Sometimes, the paper would decide just to tell people that state and local governments would be closed on the second Monday of August, but that the mail would arrive as usual; stores and businesses generally would be open; and that some people wouldn’t be working, but sadly, many would be.
Other times, the paper would get into the substance of the holiday, namely the “why” of Victory Day, which, of course, was and is the contentious part.
Why should a state continue to officially observe a holiday that many people, including citizens and businesses of Japanese backgrounds, see as blatantly anti-Japanese?
And why not? Why not celebrate “victory” in a conflict that saved the United States, something that wasn’t guaranteed when the U. S. entered the war in 1941?
In some years, the paper’s editors assigned a junior staffer – me – to jump into the newspaper’s Way Back Machine, to find out what was happening on the day itself in 1945.
One of the most profound of those assignments was very specific: I was to get hold of some veterans, people who had actually been in the Navy, Army or Marines and ask them “What were you doing on V-J Day, also known as Victory Day?”
An Army man, who had been in the European phase of the war, said the war for him ended on V-E Day (Victory in Europe) months earlier, on May 8. But on now, on V-J Day, he happened be returning home to Rhode Island, and he stepped off a train in downtown Providence, which indeed was going wild and crazy at the news. But weary of the war, the soldier just shrugged when he saw ongoing street celebration and continued on his way home.
A second man told me he was on a troop ship that had recently left a port in California to cross the Pacific Ocean en route to the planned invasion of Japan. Suddenly, the ship made a U-turn and headed back to the U. S.
A third man said he was in a prisoner-of-war camp in the mountains of Japan, where he and others had recently noticed an unusual haze. A few days later, American forces arrived to liberate him and the other POWs. He later wondered whether the mysterious haze had been the aftereffects of one or both of the atomic bombs that devastated Hiroshima on Aug. 6, and then Nagasaki on Aug. 9.
In the course of another assignment, I learned why Rhode Island stubbornly hung onto the Victory Day holiday (it was never officially called V-J Day), even when other states abandoned the observance.

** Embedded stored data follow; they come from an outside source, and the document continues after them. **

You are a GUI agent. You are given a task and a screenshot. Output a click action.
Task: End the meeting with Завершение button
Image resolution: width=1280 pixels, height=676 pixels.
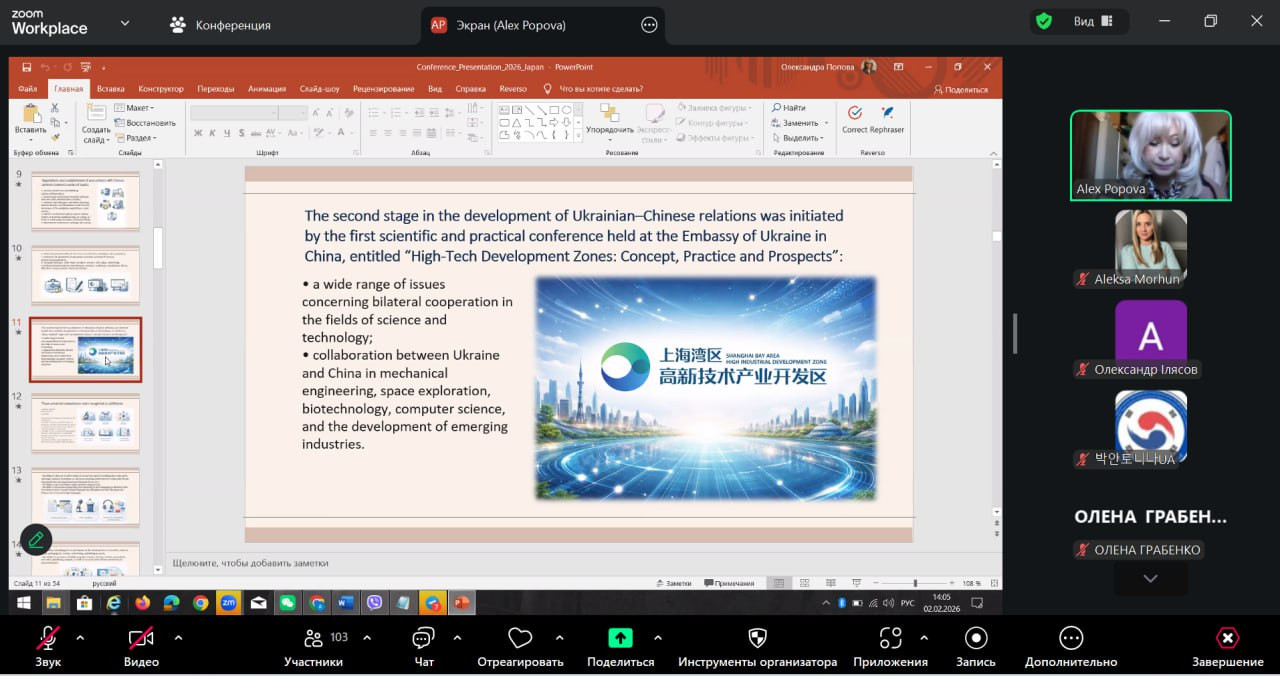1227,638
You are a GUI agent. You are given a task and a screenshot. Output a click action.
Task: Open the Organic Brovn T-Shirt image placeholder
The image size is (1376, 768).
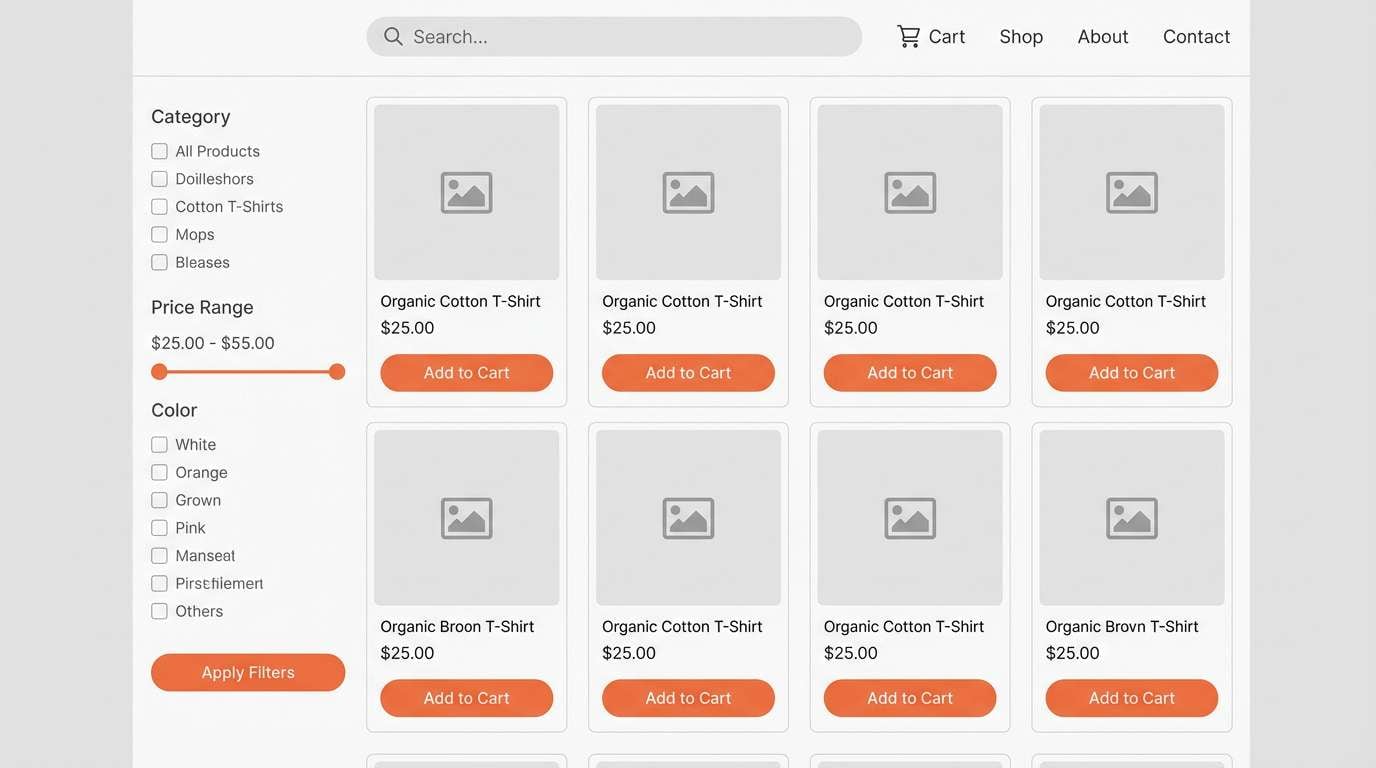pos(1131,517)
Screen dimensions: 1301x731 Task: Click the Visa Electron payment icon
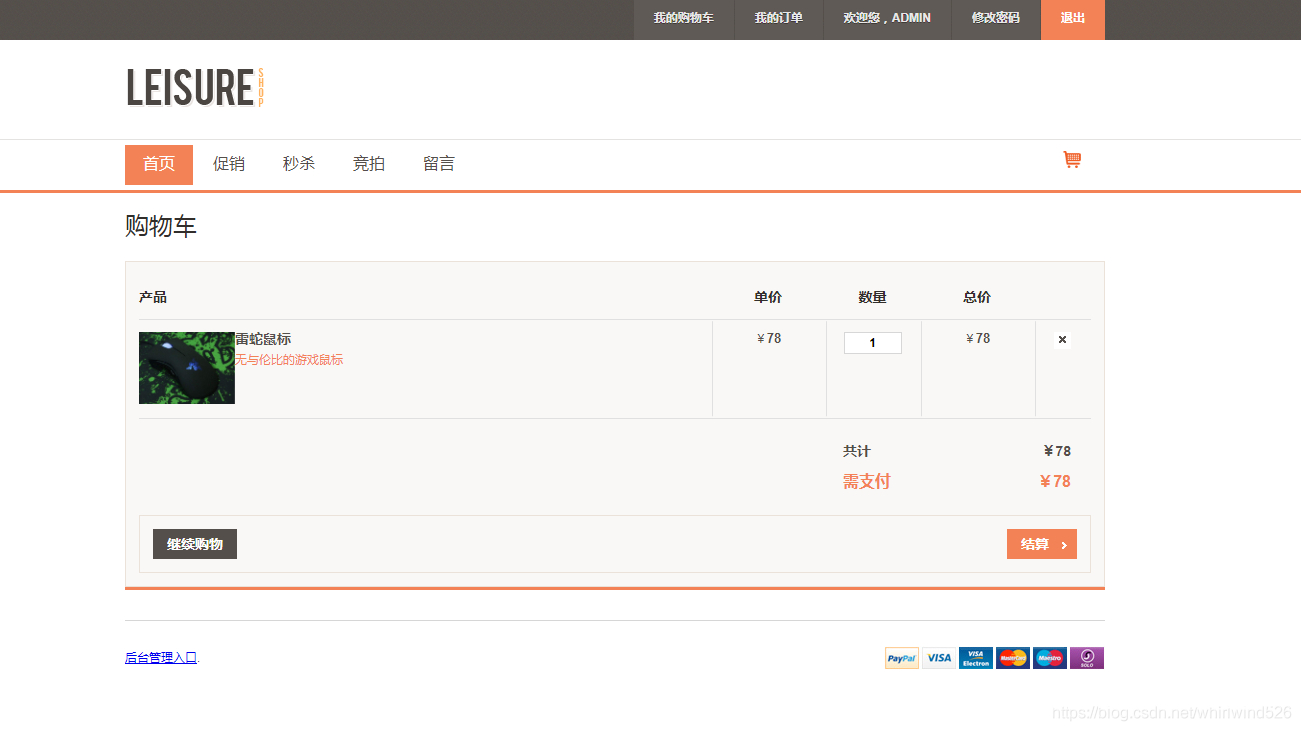974,658
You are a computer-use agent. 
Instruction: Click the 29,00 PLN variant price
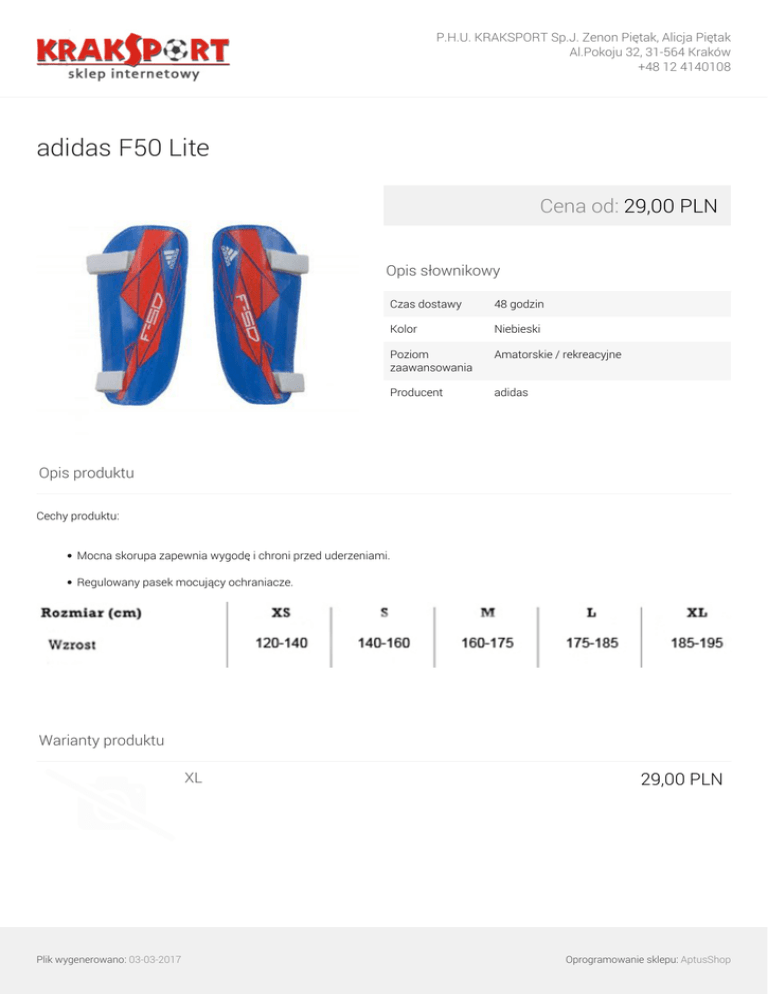click(681, 779)
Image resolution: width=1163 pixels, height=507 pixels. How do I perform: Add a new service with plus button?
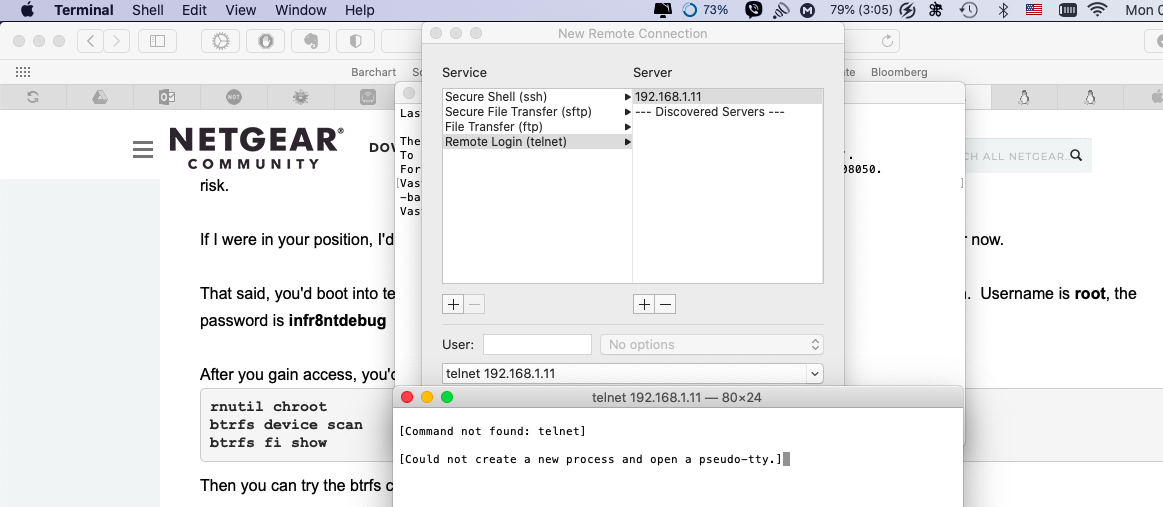(x=453, y=305)
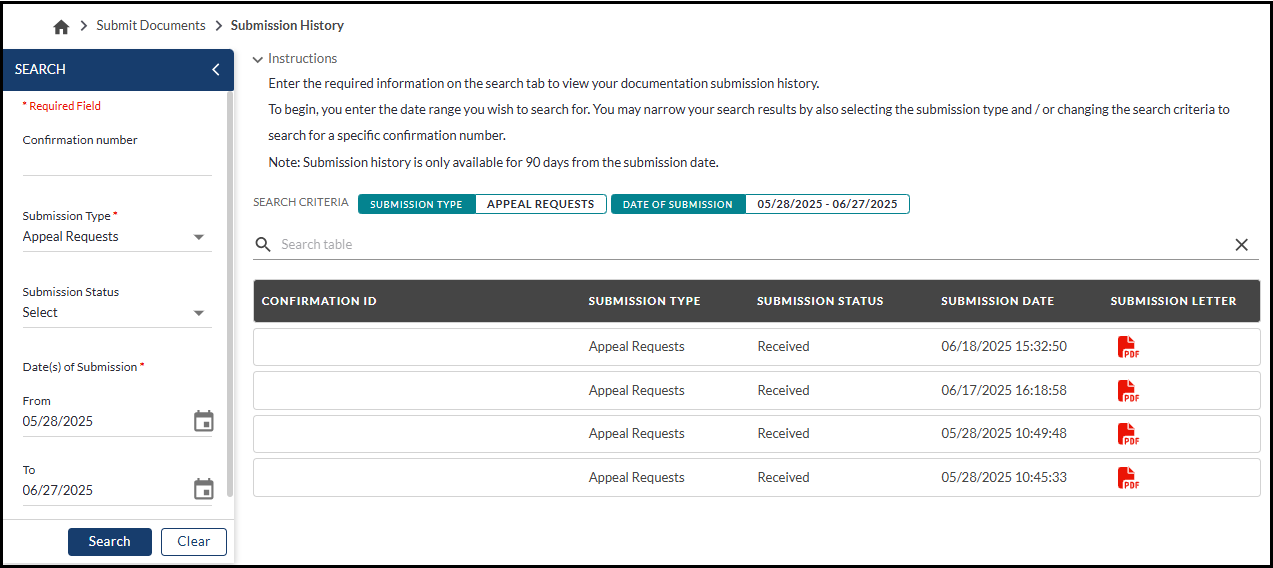
Task: Click the Search button
Action: coord(109,541)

The late Albert T. Klyberg, executive director of the Rhode Island Historical Society, said Rhode Island was deeply immersed in World War II. One-tenth of its population – 100,000 Rhode Islanders – was in one of the military services. The state’s factories and shipyards churned out torpedoes, Liberty cargo and troop ships and fast-moving PT boats; the state’s coast was heavily fortified, in addition to serving as home base to fleets of destroyers and other warships.
So the joy that day was not just that of victory, but of relief, that the horror was at its end.
Another year, I interviewed the state’s most decorated war hero, Harry Kizirian, who after the war, served as the Providence postmaster. Kizirian’s battlefield exploits earned him terrible wounds, two Purple Hearts and the Navy Cross and Bronze Star. Kizirian was on Guam with his Marine unit, waiting to ship out for Japan, when the news of the Hiroshima and Nagasaki bombings came over a loudspeaker strung from a coconut tree. Meaning Kizirian would be going not to Japan, but home.
Now, decades later, Kizirian told me: “I don’t believe in the atom bomb. Disaster can be done. We can wipe out the entire universe. We have to get away from this weapon of war.”
Kizirian, who died in 2002, had both lived history and cared deeply about it. He thought Victory Day would help us remember the way the war started, Dec. 7, 1941, with Japan’s attack on Pearl Harbor, and how it ended on Aug. 14, 1945, shortly after the United States dropped two atomic bombs on Japan in 1945, at a cost of up to a quarter million Japanese lives, most of them civilians.
“The new generation should know history, on both sides,” Harry Kizirian said, “so they can prevent another conflict, remember what happened.”
So Victory Day remains a special holiday. It’s just not as one of those days on which you wish someone “Happy Victory Day.”